### Introduction

In this tutorial, we will compare the access and performance and size of the `.SAFE` Sentinel-2 L2A Items available at the [Copernicus Data Space Ecosystem](https://dataspace.copernicus.eu/) (CDSE) vs. the `.zarr` products directly from the [EOPF Sentinel Zarr Sample Service STAC Catalog](https://stac.browser.user.eopf.eodc.eu/?.language=en).

### What we will learn

- `.SAFE` access through the CDSE
- .zarr access through the STAC Catalog
- The 

### Prerequisites

It is advised that you go through the previous [section](33_eopf_stac_connection.ipynb), as it gives you an introduction on how to access a STAC catalog programmatically.

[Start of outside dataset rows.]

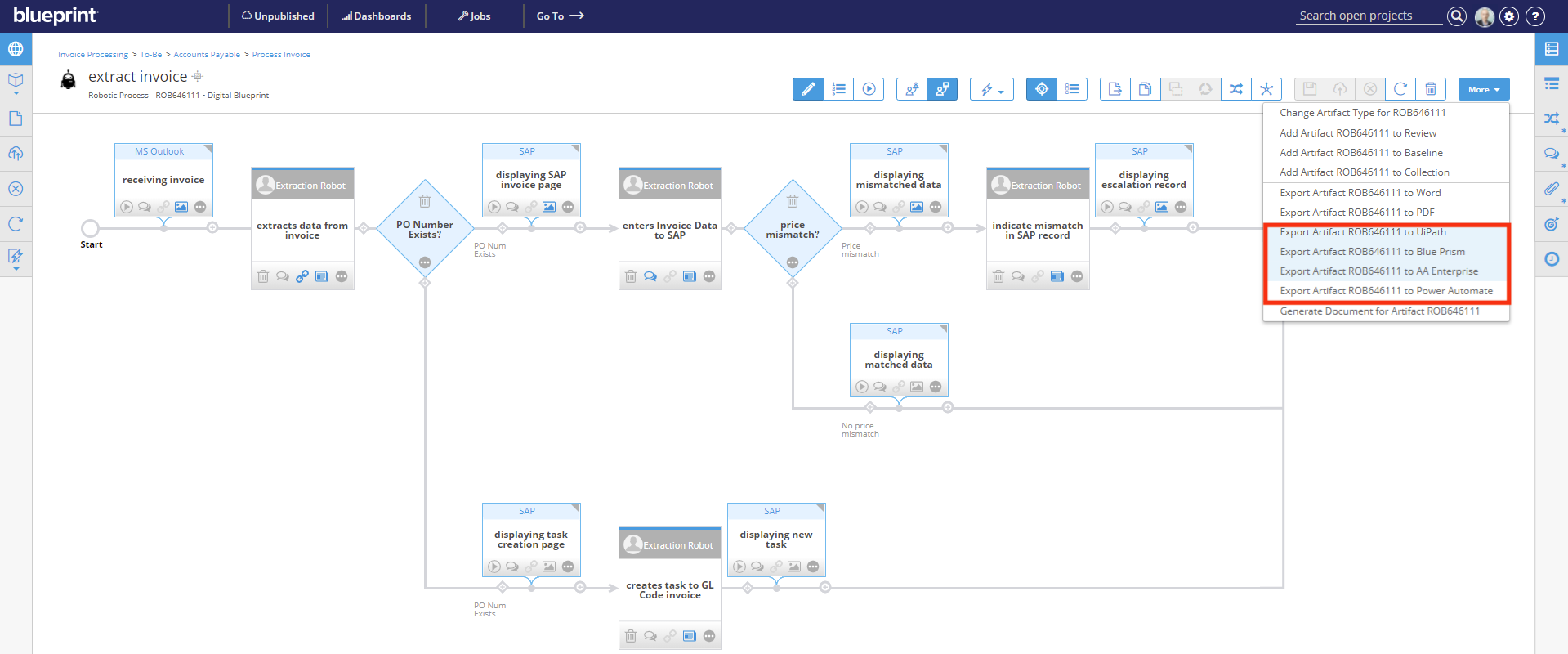This screenshot has width=1568, height=654.
Task: Expand the More dropdown button
Action: (x=1483, y=89)
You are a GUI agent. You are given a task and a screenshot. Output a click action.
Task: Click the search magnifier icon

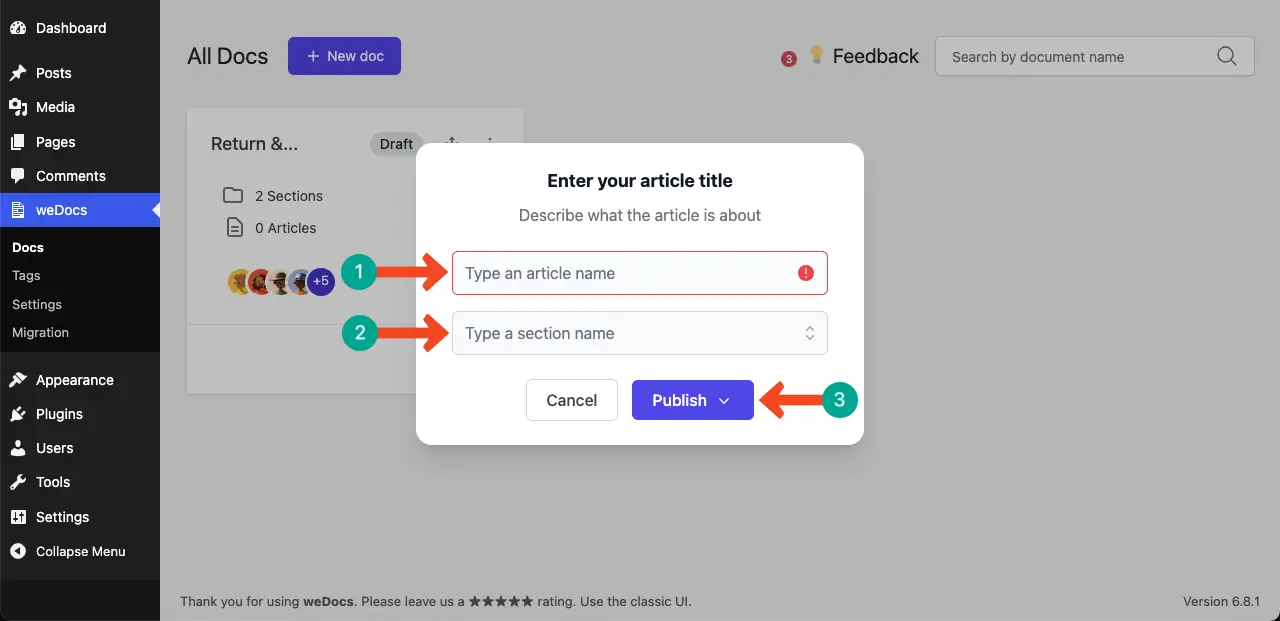click(1227, 57)
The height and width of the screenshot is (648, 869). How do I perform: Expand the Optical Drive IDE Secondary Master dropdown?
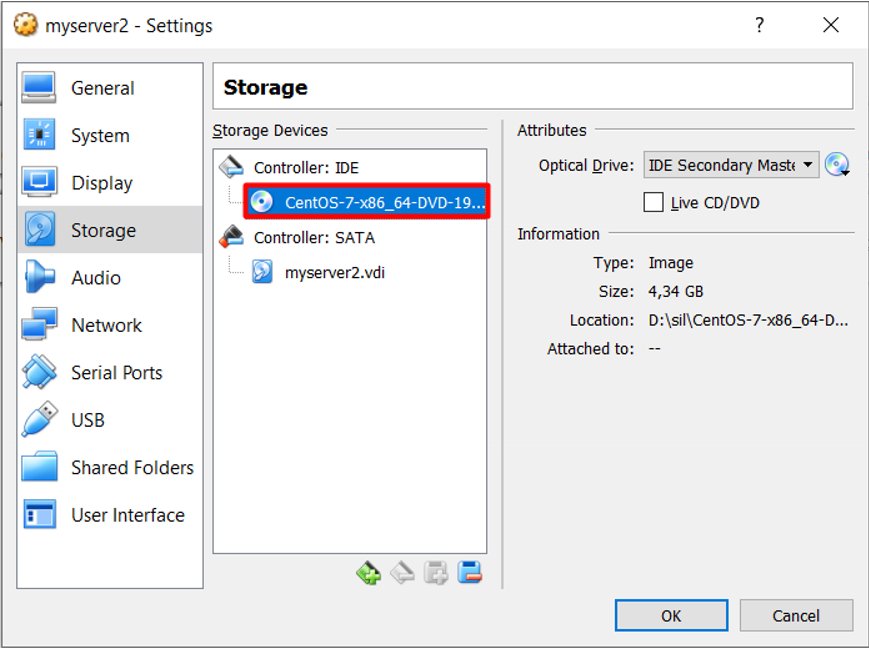click(731, 165)
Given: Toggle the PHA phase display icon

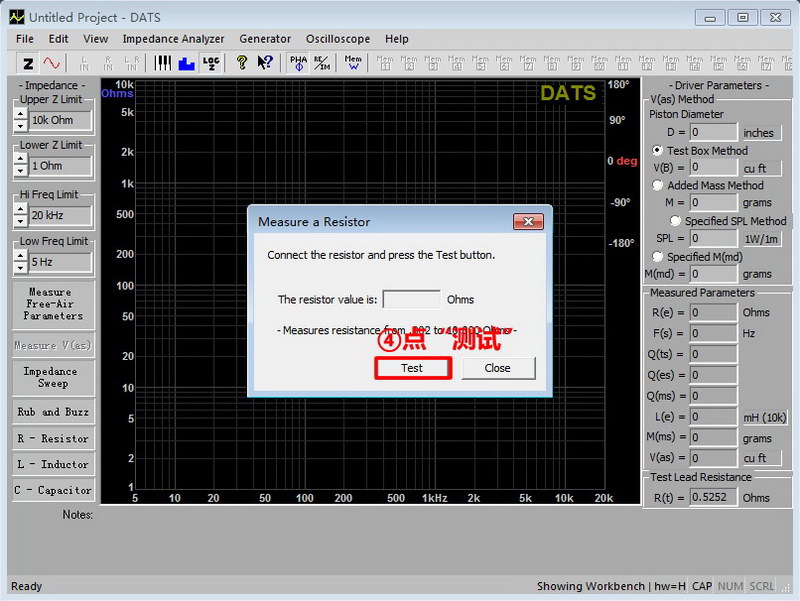Looking at the screenshot, I should point(298,63).
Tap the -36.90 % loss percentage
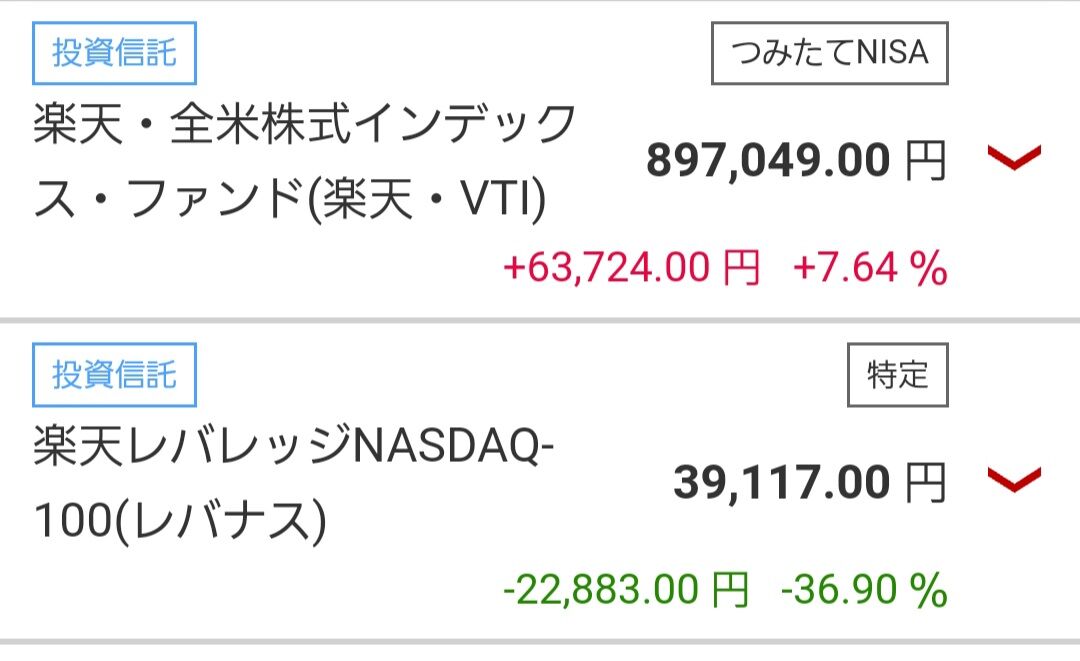 click(862, 591)
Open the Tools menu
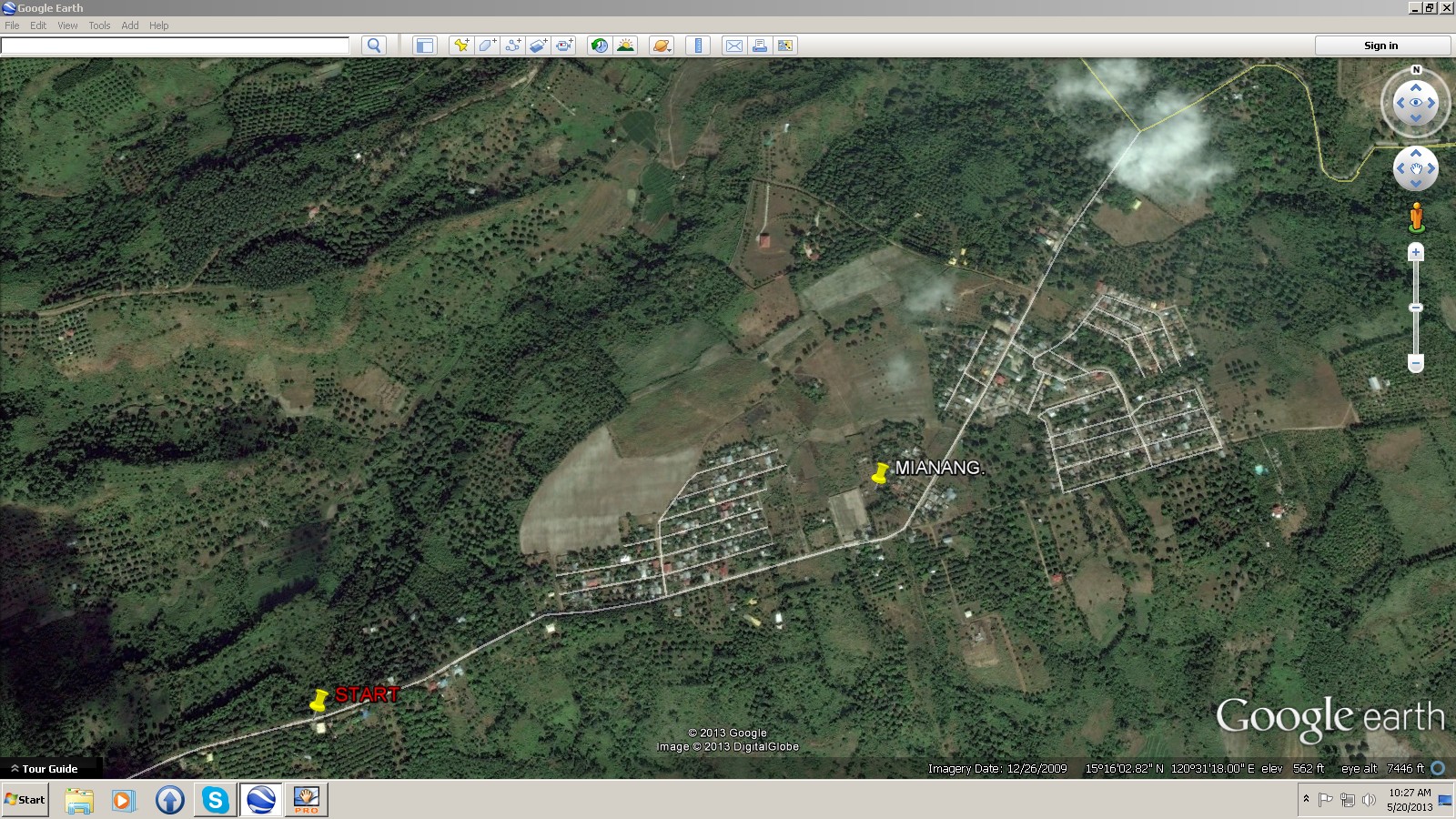 coord(99,25)
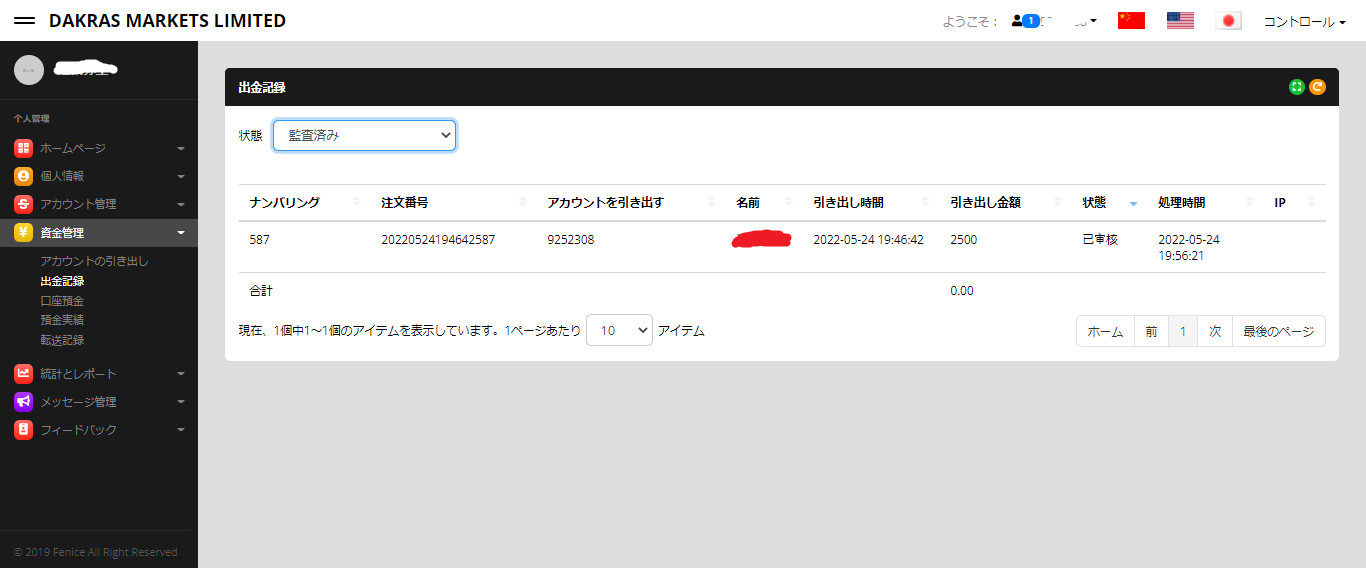Switch language with the Japan flag
The image size is (1366, 568).
coord(1229,21)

As we will be using the traditional `.SAFE` format for comparison, you will need to create a user account inside the [CDSE](https://dataspace.copernicus.eu/). If you have not yet registered, you can create an account [here](https://identity.dataspace.copernicus.eu/auth/realms/CDSE/login-actions/registration?execution=10f09889-a37b-4bbf-90c9-b833b16ddb55&client_id=account-console&tab_id=KPrlB_gk1KE). To register in the platform and learn about all the data you can access, follow [this tutorial](https://documentation.dataspace.copernicus.eu/Registration.html).<br>
This registration will allow you to generate tokens that will be needed to access and download the Sentinel data sets we are interested in.

#### Item of Interest

To compare the equivalent `.zarr` Item to the traditional `.SAFE` item, we will focus on the southern area of Lower Saxony, Germany.
The items that cover this geographical area of interest for this tutorial are:

The .SAFE product:
- `S2C_MSIL2A_20250415T102041_N0511_R065_T32UNC_20250415T160234.SAFE`

The .zarr product:
- `S2C_MSIL2A_20250415T102041_N0511_R065_T32UNC_20250415T160234.zarr`

It is important to point out that until the current re-engineering, one `.SAFE` item equals one `.zarr` item, meaning they cover the same extent and bounding box.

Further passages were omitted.